If you’re willing to travel during this time of year, the risk is slight and the rewards can be great: lower rates and lighter crowds. Airlines and hotels don’t explicitly market “hurricane rates,” but shoulder season can be one of the most affordable times to visit the Caribbean, when flight deals and resort offers are abundant. (Many islanders take advantage of the deals to travel within the islands.) Although many hotels close for annual maintenance for a few weeks or months, they’re open much of the season. Look for fall promotions, and, of course, read the fine print.
Make sure to get travel insurance that includes NOAA warnings and alerts for tropical storms. Most travel insurance also covers cancellation or interruption if a destination is deemed uninhabitable, as long as the policy was purchased before a hurricane or tropical storm was named. Sites like InsureMyTrip.com, which casts a wide net, and TravelInsurance.com, which offers tighter, more curated lists, let you shop and compare for the best travel insurance policies.
According to Stan Sandberg, cofounder of TravelInsurance.com, purchasing a travel insurance plan is a necessary precaution to take, and it’s more affordable than most think. “You can get high-quality coverage for what amounts to the cost of a nice dinner out on vacation,” Sandberg says. While prices vary depending on destination, trip cost, desired benefits, and even travelers’ ages and residences, travel insurance costs between 3 and 10 percent of the trip being covered—around $100 or $200 for a couple planning a $2,000 vacation.
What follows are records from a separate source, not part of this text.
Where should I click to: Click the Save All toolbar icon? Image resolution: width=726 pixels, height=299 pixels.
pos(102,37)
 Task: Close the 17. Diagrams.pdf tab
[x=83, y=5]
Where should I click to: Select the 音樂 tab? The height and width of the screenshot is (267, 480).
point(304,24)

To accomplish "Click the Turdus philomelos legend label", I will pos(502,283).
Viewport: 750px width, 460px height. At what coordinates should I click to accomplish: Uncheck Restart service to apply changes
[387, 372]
For example, trip cancellation or interruption due to inclement weather and natural disasters, both at home and your destination, is covered under World Nomads’s standard and more premium “explorer” plans.
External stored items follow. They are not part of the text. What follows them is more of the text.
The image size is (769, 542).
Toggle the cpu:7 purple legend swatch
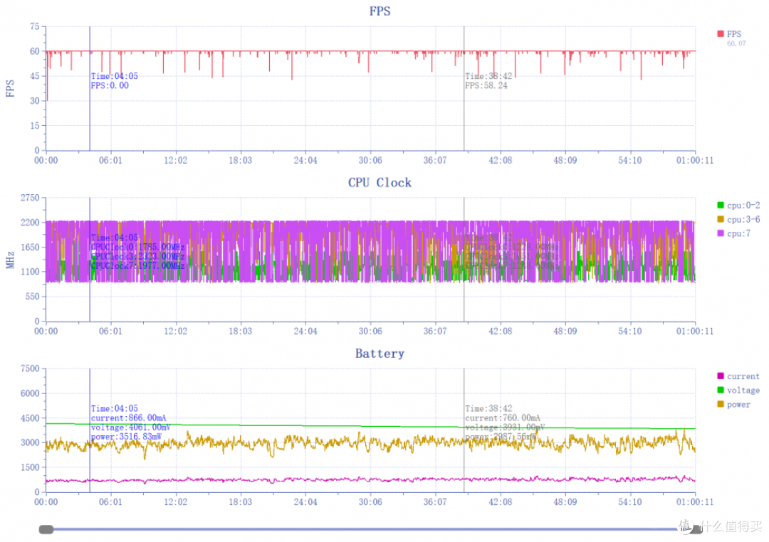pos(721,233)
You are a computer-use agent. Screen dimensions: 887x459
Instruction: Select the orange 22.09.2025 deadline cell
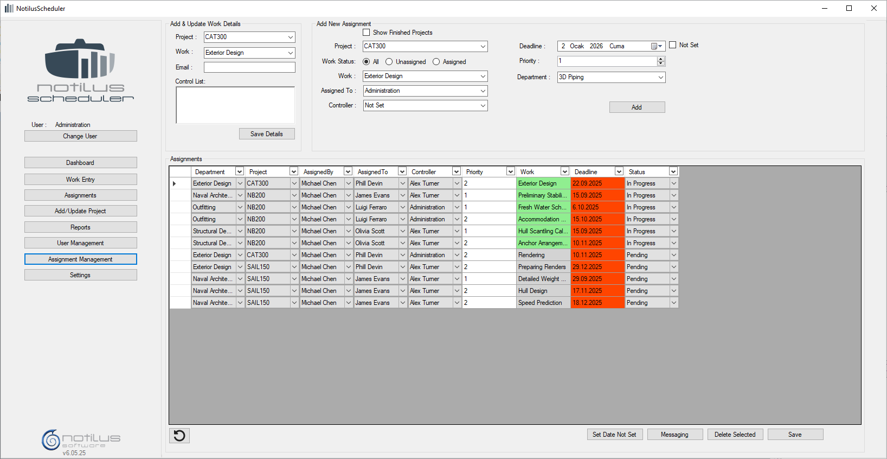pos(597,183)

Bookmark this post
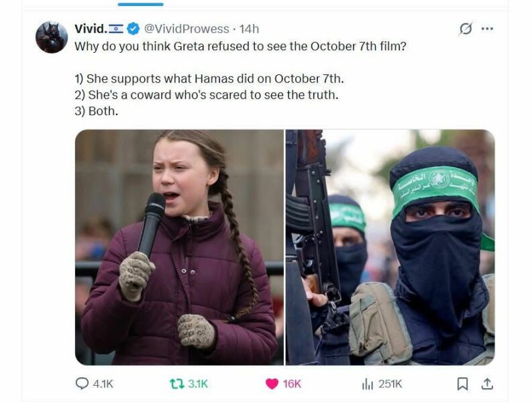(462, 384)
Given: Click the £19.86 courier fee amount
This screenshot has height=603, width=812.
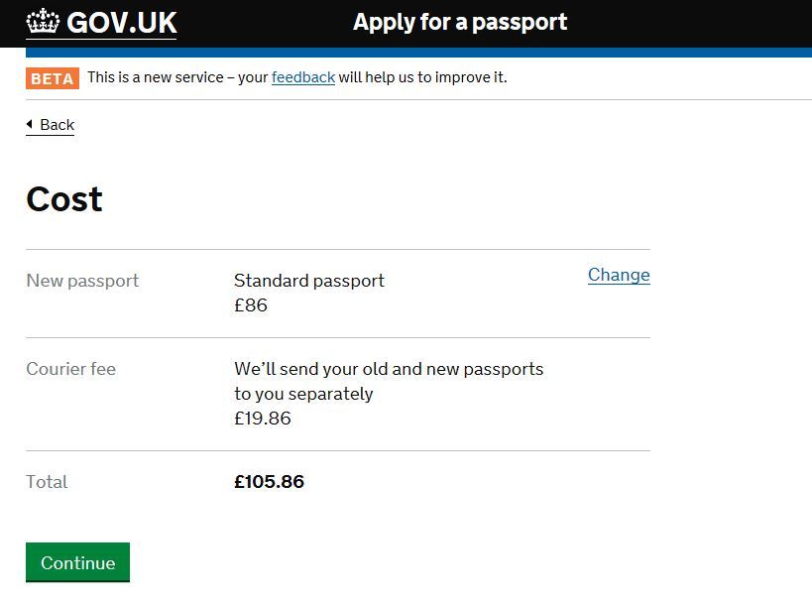Looking at the screenshot, I should pyautogui.click(x=263, y=419).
Cruise ships will reroute when they receive storm warnings, meaning that unless you had your heart set on a particular island, your vacation will be virtually unaffected by unexpected storms. Caribbean cruise line options range from the high-luxury small ships of Silversea, Seabourn, and Azamara to the big vessels of Celebrity, Carnival, and NCL.
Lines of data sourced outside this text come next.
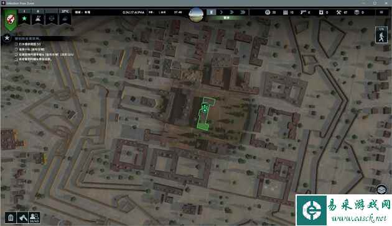Check the first objective checkbox
392x226 pixels.
tap(16, 44)
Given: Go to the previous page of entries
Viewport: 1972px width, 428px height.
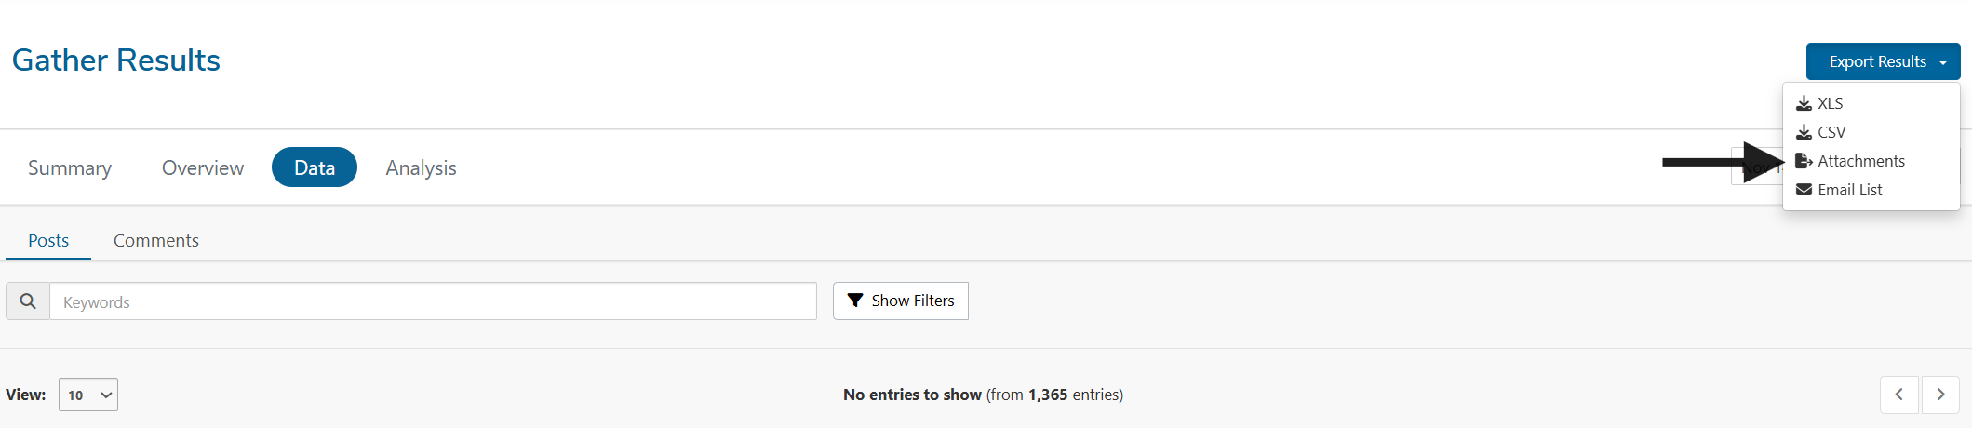Looking at the screenshot, I should (x=1898, y=395).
Some Caribbean cruises have already started back up after being on hiatus for months due to COVID-19, but check with the individual cruise line to make sure the cruise sailing is still operating. If it is, also check for any potential travel requirements, such as COVID testing and/or vaccine requirements.
If you booked a trip—and didn’t buy travel insurance—don’t panic if a hurricane hits. “In the Caribbean, we’ve become experienced at dealing with the impact of storms. We know as soon as any system forms and have pretty accurate predictions as to ETAs,” says Johnson JohnRose, communications specialist for the Caribbean Tourism Organization. Local governments and hotels keep a close eye on storms’ developments and have detailed activation plans in place for evacuating or sheltering guests.
If an impending storm looks serious, hotels and airlines often let guests cancel or reschedule without penalties. Ask about policies when you book travel, and if trouble seems to be looming, ask again about your options. “We are regularly made aware of instances where guest satisfaction levels increase during a storm,” says Comito of the Caribbean Hotel and Tourism Association. “They are well taken care of by the resort and staff.”